§ **Input data**

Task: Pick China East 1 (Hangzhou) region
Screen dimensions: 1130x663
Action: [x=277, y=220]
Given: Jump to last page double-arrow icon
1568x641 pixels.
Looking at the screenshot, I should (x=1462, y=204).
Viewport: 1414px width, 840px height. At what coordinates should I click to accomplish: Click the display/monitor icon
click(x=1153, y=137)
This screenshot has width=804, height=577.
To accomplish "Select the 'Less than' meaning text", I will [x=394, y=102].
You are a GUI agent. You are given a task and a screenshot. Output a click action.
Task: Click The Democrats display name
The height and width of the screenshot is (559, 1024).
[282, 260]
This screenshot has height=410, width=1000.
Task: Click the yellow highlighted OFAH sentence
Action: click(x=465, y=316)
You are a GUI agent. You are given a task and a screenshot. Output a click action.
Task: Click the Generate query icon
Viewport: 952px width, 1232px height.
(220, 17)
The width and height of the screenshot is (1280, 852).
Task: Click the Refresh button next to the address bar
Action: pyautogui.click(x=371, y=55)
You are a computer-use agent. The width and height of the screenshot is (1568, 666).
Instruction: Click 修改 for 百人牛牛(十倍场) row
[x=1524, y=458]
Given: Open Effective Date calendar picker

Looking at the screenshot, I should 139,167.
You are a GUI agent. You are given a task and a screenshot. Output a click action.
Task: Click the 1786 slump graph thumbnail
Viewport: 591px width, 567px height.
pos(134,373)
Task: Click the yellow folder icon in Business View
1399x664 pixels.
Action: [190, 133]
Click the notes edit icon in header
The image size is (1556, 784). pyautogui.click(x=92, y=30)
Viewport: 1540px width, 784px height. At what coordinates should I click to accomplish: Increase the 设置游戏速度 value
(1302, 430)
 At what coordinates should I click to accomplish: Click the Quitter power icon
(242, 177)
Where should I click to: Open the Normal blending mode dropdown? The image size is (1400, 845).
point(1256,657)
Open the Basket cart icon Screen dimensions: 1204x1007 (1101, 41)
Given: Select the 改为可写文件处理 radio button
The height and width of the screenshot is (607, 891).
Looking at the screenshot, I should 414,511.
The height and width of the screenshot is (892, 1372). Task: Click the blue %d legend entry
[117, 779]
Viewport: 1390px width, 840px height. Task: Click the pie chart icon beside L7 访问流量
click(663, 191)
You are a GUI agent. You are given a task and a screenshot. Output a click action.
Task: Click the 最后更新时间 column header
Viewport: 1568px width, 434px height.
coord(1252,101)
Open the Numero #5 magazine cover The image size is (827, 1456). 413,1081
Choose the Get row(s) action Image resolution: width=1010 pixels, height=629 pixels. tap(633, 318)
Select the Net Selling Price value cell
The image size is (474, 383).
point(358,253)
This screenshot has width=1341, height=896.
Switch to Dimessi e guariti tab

§ **Exercise details**
Copy the data from the start through the line containing "click(x=1153, y=137)", reproducing each line unchanged.

§ **Result of the task**
Task: Pick China East 1 (Hangzhou) region
Screen dimensions: 1130x663
Action: [x=277, y=220]
Given: Jump to last page double-arrow icon
1568x641 pixels.
Looking at the screenshot, I should (x=1462, y=204).
Viewport: 1414px width, 840px height. At what coordinates should I click to accomplish: Click the display/monitor icon
click(x=1153, y=137)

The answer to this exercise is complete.